◆ Record set:
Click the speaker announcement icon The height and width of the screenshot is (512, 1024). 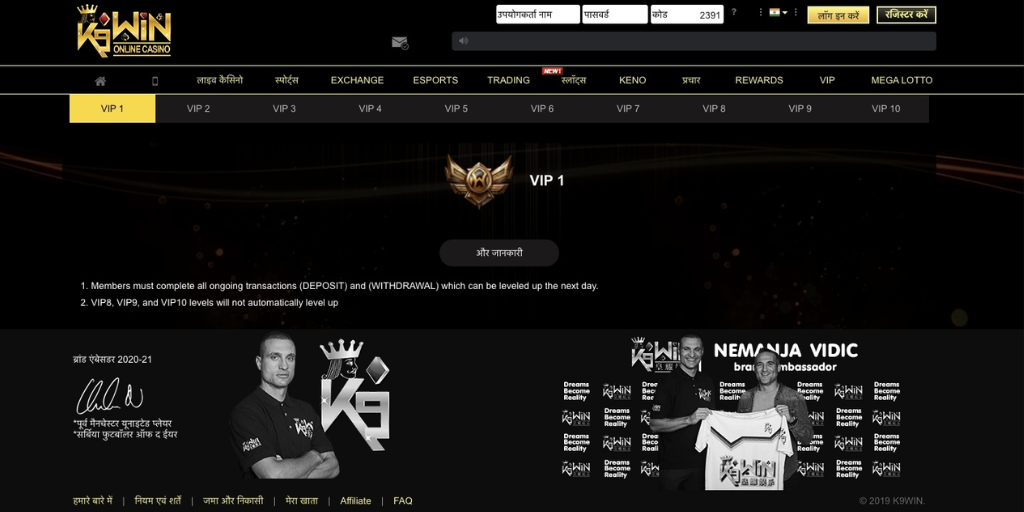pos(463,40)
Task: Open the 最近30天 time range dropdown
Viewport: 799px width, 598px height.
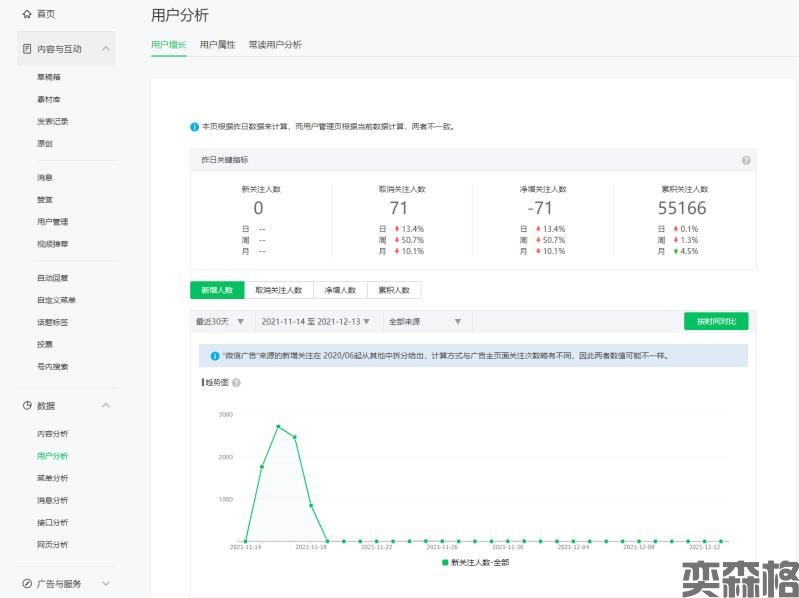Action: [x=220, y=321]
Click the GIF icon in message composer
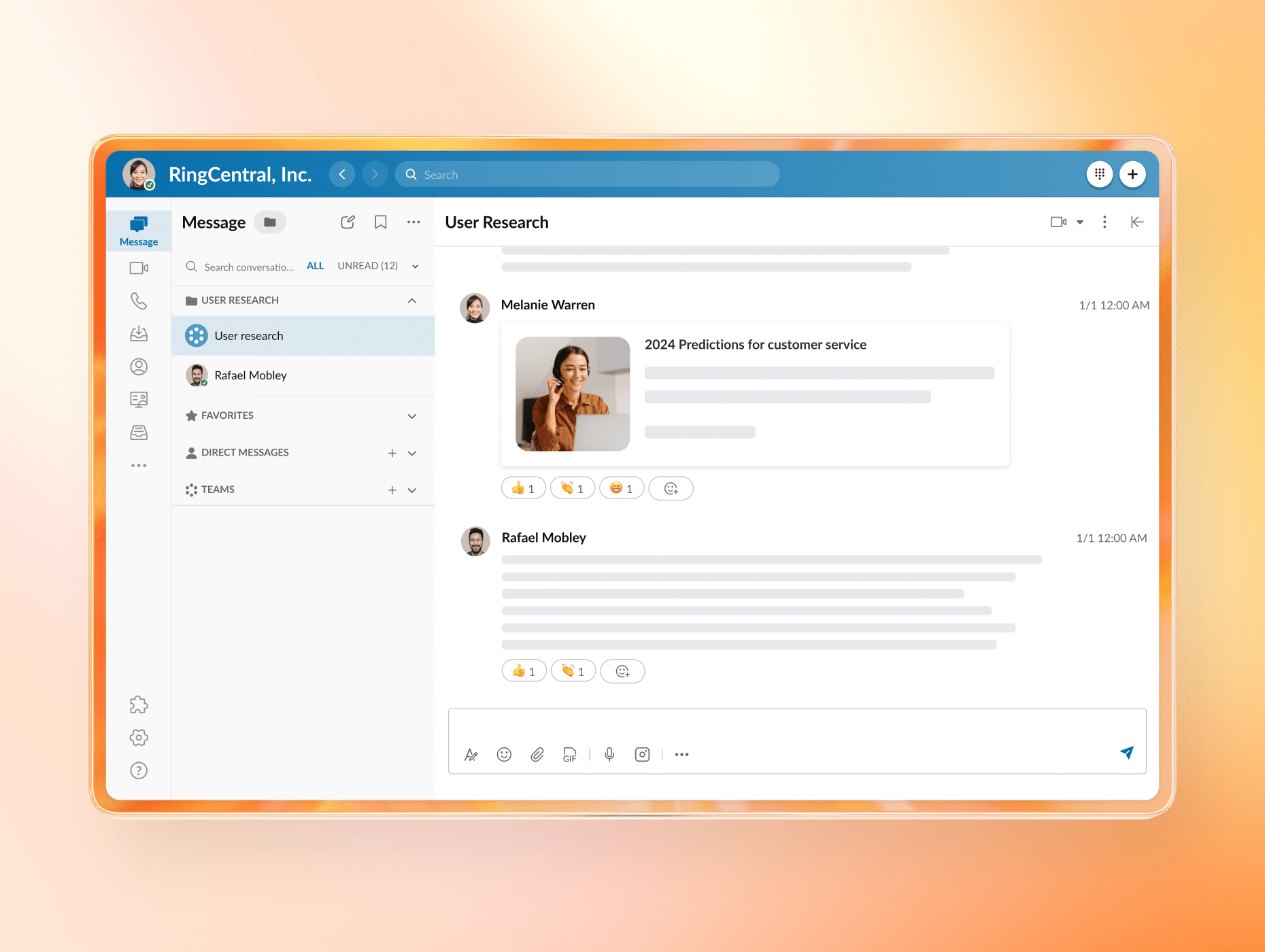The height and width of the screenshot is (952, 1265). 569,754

---

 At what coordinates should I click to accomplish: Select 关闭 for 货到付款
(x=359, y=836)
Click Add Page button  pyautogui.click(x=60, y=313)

◆ What to do:
From the data above, return every line from the line that has "At what coordinates" up to and including the line that has "Click Add Page", exactly.

◆ Response:
 At what coordinates should I click to accomplish: Select 关闭 for 货到付款
(x=359, y=836)
Click Add Page button  pyautogui.click(x=60, y=313)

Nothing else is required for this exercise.